» Given data:

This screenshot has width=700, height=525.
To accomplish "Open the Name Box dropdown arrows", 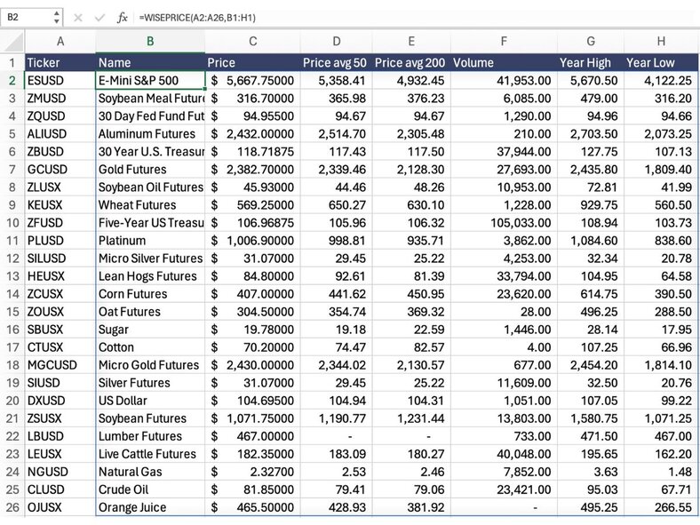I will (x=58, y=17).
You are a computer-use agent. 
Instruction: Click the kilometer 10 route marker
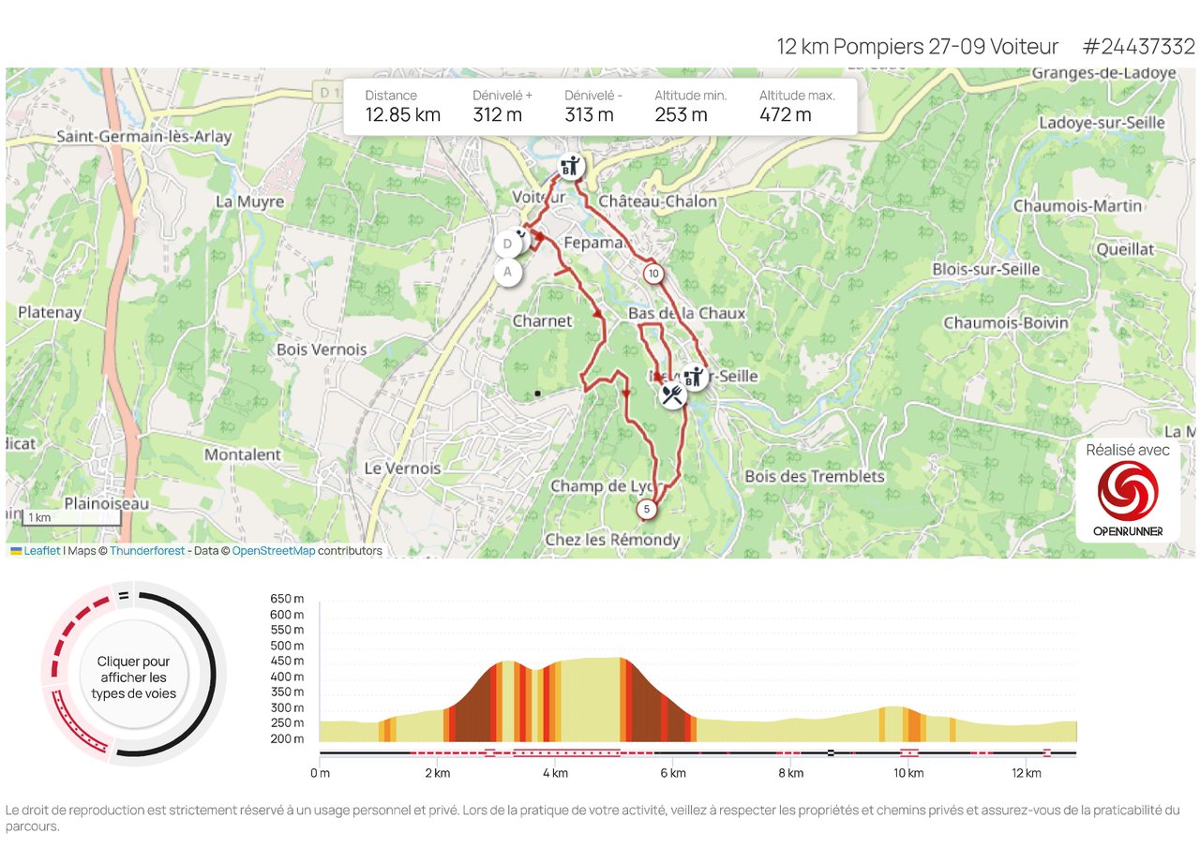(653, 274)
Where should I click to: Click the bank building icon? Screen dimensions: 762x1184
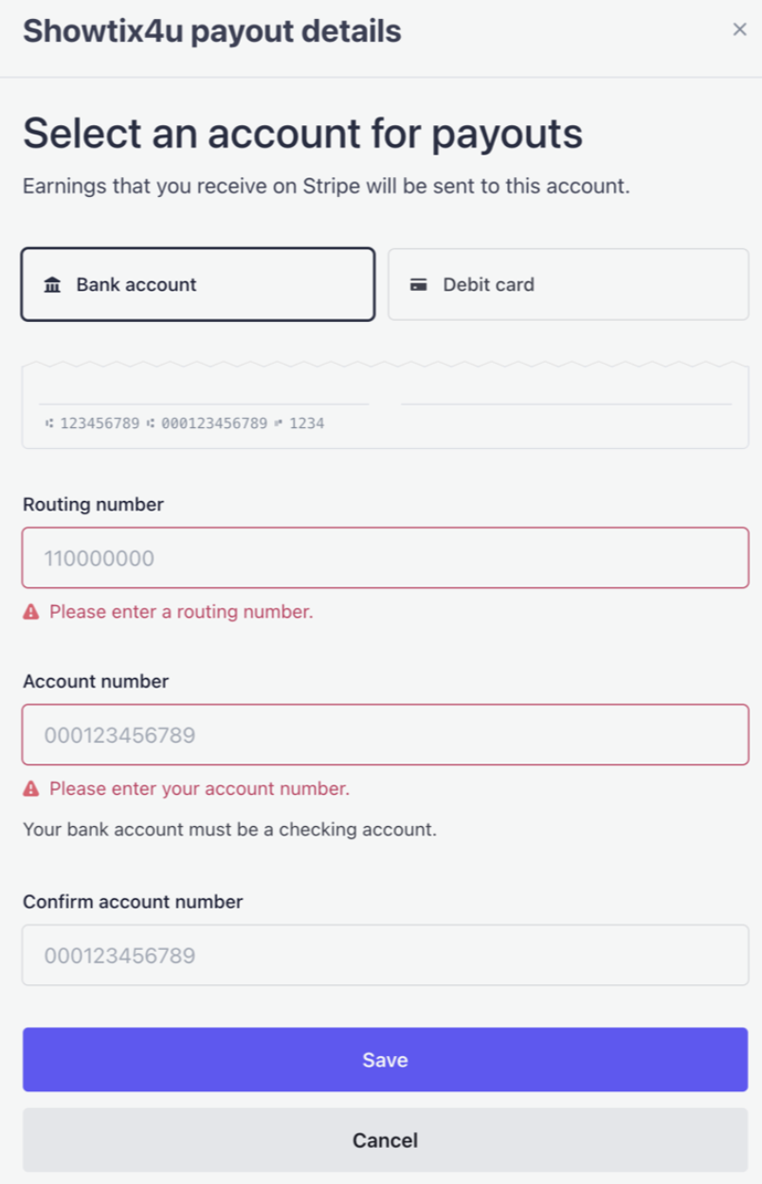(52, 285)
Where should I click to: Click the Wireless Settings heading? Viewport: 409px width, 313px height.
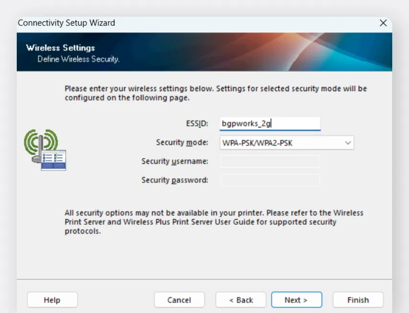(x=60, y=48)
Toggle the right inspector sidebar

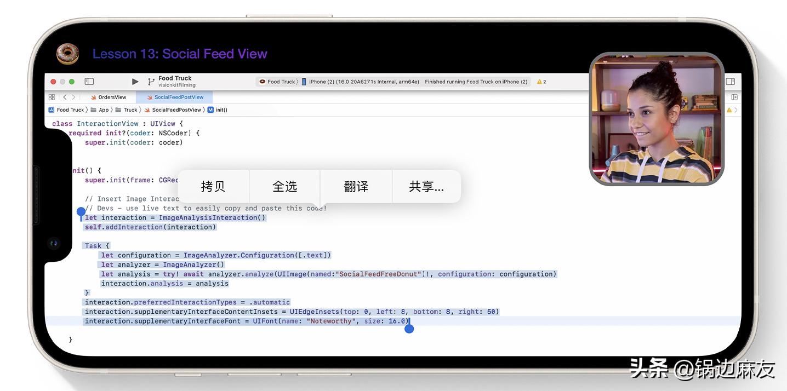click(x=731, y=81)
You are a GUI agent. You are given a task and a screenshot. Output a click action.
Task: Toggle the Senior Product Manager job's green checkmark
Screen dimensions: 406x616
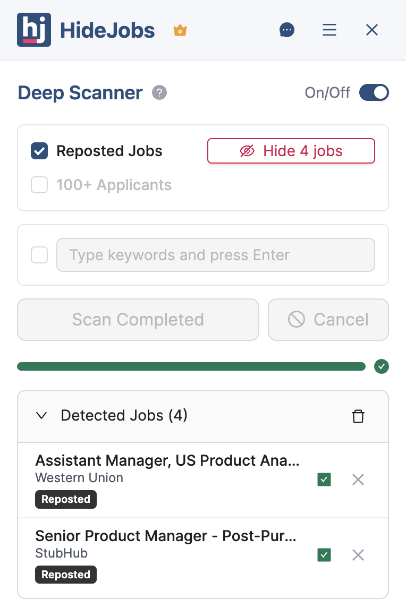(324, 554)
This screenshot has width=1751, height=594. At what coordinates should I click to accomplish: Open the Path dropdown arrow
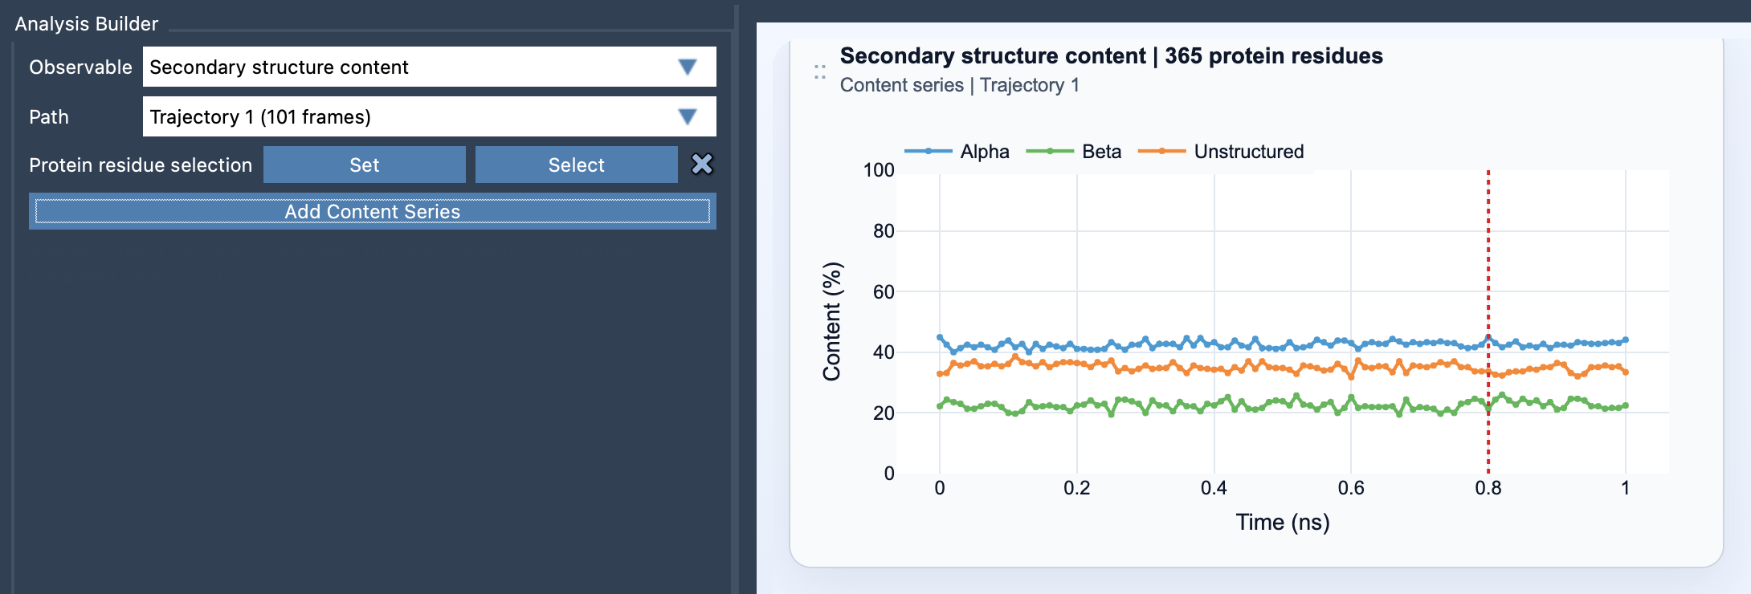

» Exercise:
Where a line of the records includes "agent", copy it.

» Task response:
You are a computer-use agent. 
You are a GUI agent. You are given a task and a screenshot. Output a click action.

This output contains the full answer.